Zostawił 3-latka w aucie i poszedł na imprezę
Około godziny 3 nad ranem błąkającego się po bielskim parkingu chłopca zauważyła kobieta, która wezwała policję.
2011-06-13, 13:41
Około godziny 3 nad ranem, mieszkanka Bielska-Białej powiadomiła oficera dyżurnego, że na parkingu przy ul. Mostowej, w pobliżu rzeki Białki, odnalazła pozostawione bez opieki dziecko. Na miejsce natychmiast skierowano patrol.
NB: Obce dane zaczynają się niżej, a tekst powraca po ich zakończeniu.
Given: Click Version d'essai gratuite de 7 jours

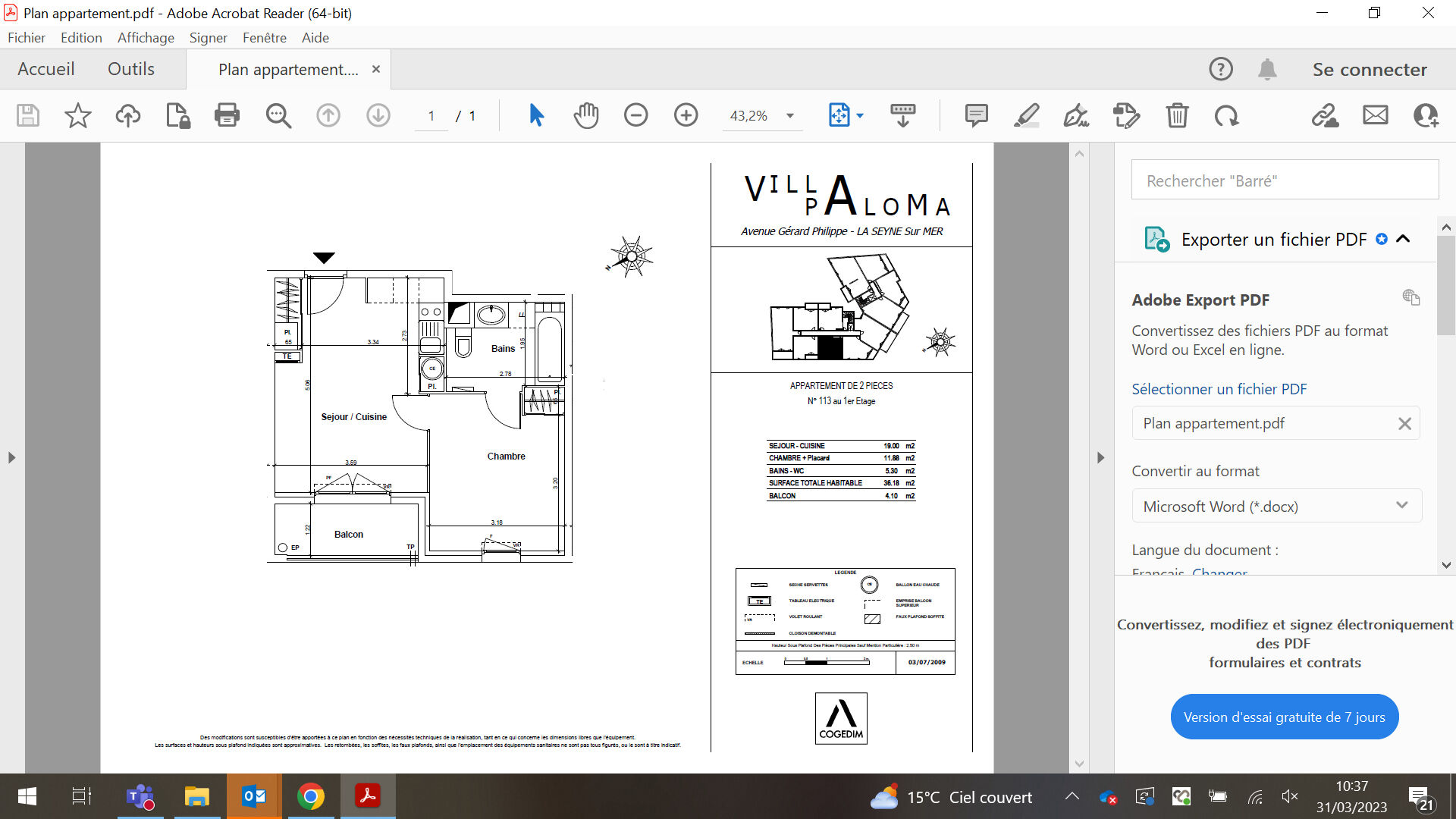Looking at the screenshot, I should pos(1284,717).

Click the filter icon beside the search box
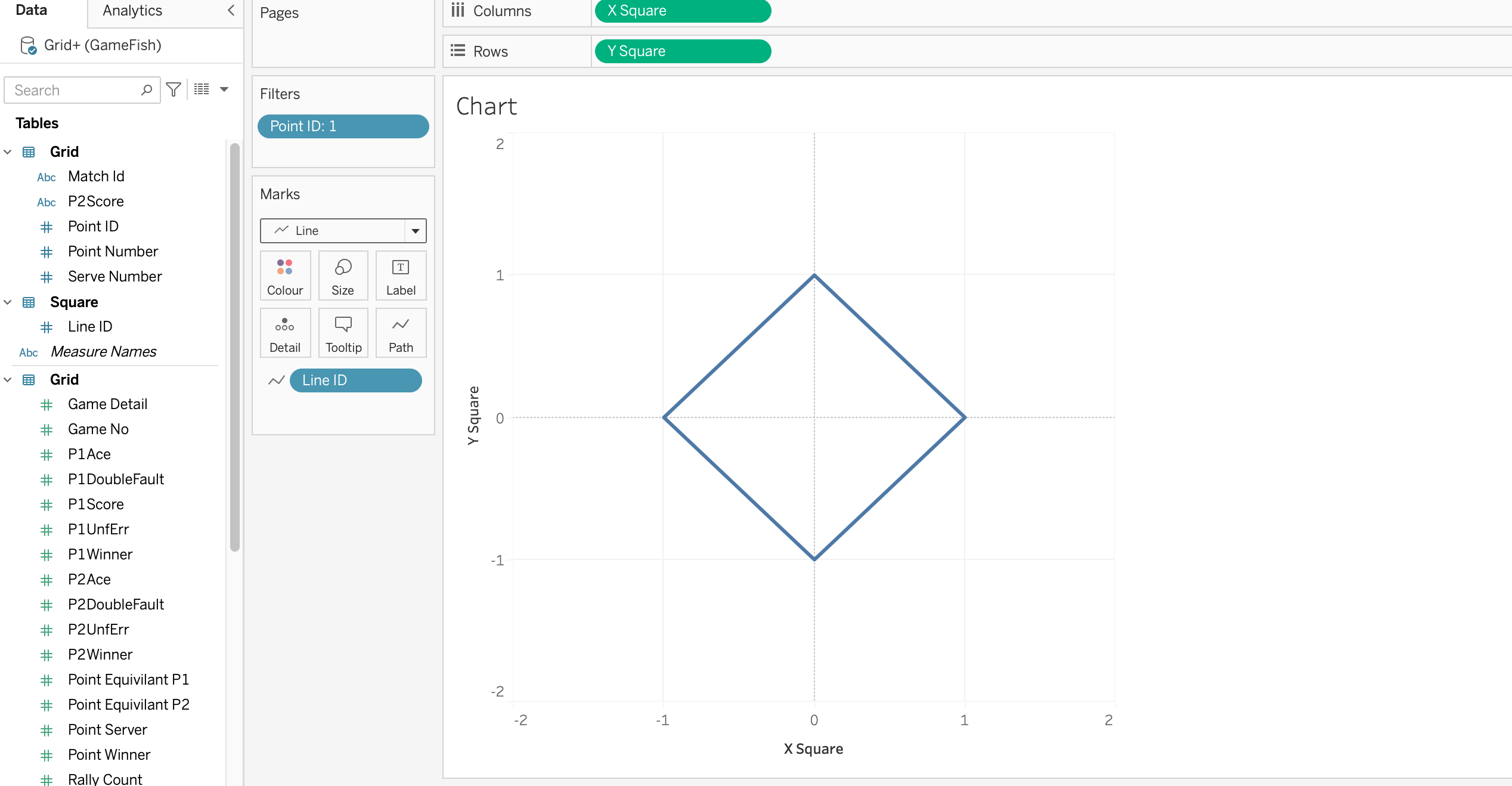[173, 89]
- Policjanci szybko odnaleźli 35-letniego ojca dziecka, który bawił się w pobliskim klubie rozrywkowym. Mieszkaniec Zabrza miał we krwi prawie 2,5 promila alkoholu. Twierdził, że pozostawił śpiącego syna w samochodzie. Nie spodziewał się, że maluch samodzielne otworzy drzwi i wyjdzie na parking - powiedziała rzecznik bielskiej policji Elwira Jurasz.
Policjanci umieścili dziecko w pogotowiu opiekuńczym, a następnie przekazali pod opiekę matki.
Ojciec trafił do policyjnego aresztu. - Jeśli okaże się, że mężczyzna poprzez swoje nieodpowiedzialne postępowanie mógł narazić dziecko na niebezpieczeństwo utraty życia lub zdrowia, grozi mu do pięciu lat więzienia - dodała Jurasz.